Dez anos atrás, Marwan Sweedan estava fazendo cirurgias no Iraque. Das salas de operação, porém, foi parar num shopping na Califórnia, nos Estados Unidos, vendendo cachorro-quente.

Sua família atuava junto às forças da coalizão liderada pelos EUA no Iraque quando se tornou alvo de grupos rebeldes.

"Meu pai foi capturado, sequestrado, torturado e morto", conta.

Ele pediu refúgio e foi viver em San Jose, na Califórnia --e chama de "choque cultural" o processo pelo qual passou.

"Ser um refugiado não é algo que você planeja. Também não é algo que você acorda e decide ser. Apenas acontece", diz.

"Não entendi direito o que estava acontecendo. Era como se tudo estivesse desmoronando em minha volta."

'Superqualificado'

O único trabalho que Sweedan conseguiu ao chegar à Califórnia foi como vendedor de cachorro-quente.

--- TAREFAS ---
[1] Transcreva o trecho do texto sobre Marwan Sweedan entre "Dez anos atrás, Marwan" e "Unidos, vendendo cachorro-quente.", inclusive.
[2] Segundo o texto sobre Marwan Sweedan, por que ser refugiado não é algo que se planeja? Responda em uma a três frases.
[3] Prossiga o texto sobre Marwan Sweedan a partir da última frase apresentada.

--- DADOS REGISTRADOS ---
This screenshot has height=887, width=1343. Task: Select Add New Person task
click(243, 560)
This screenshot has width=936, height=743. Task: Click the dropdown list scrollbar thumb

--- RESPOSTAS ESPERADAS ---
[1]
Dez anos atrás, Marwan Sweedan estava fazendo cirurgias no Iraque. Das salas de operação, porém, foi parar num shopping na Califórnia, nos Estados Unidos, vendendo cachorro-quente.

[2] Porque, nas palavras de Sweedan, ninguém acorda e decide ser refugiado. Isso apenas acontece.

[3]
Mas ele não lamenta, pelo contrário: "Pra ser honesto foi divertido, aprendi muito", diz.

O iraquiano conta que só então aprendeu o significado da palavra "superqualificado" --empregadores ficavam confusos ao se deparar com um médico que disputava vagas de entregador de pizza, por exemplo.

Foi com a ajuda de uma ONG que auxilia refugiados a se reinserir no mercado de trabalho que o médico aprendeu que nem sempre se deve colocar no currículo tudo o que já fez.

"O objetivo do programa para refugiados nos EUA é a garantir a autossuficiência dos que chegam. É assegurar um primeiro trabalho o mais rápido possível", afirma Tara Wolfson, cofundadora do Global Talent Idaho, organização que ajudou Sweedan a conseguir um emprego.

Hoje, o médico trabalha em um hospital, onde atua como especialista em prevenção de infecção - responsável por manter a limpeza de salas de cirurgia, por exemplo.

Treinamento

Em dois anos, a Global Talent Idaho já ajudou 125 refugiados a obter um trabalho melhor.

Entre os serviços prestados pela ONG estão suporte para aprimorar o inglês, consultoria para elaboração de currículo e simulados de entrevista de emprego.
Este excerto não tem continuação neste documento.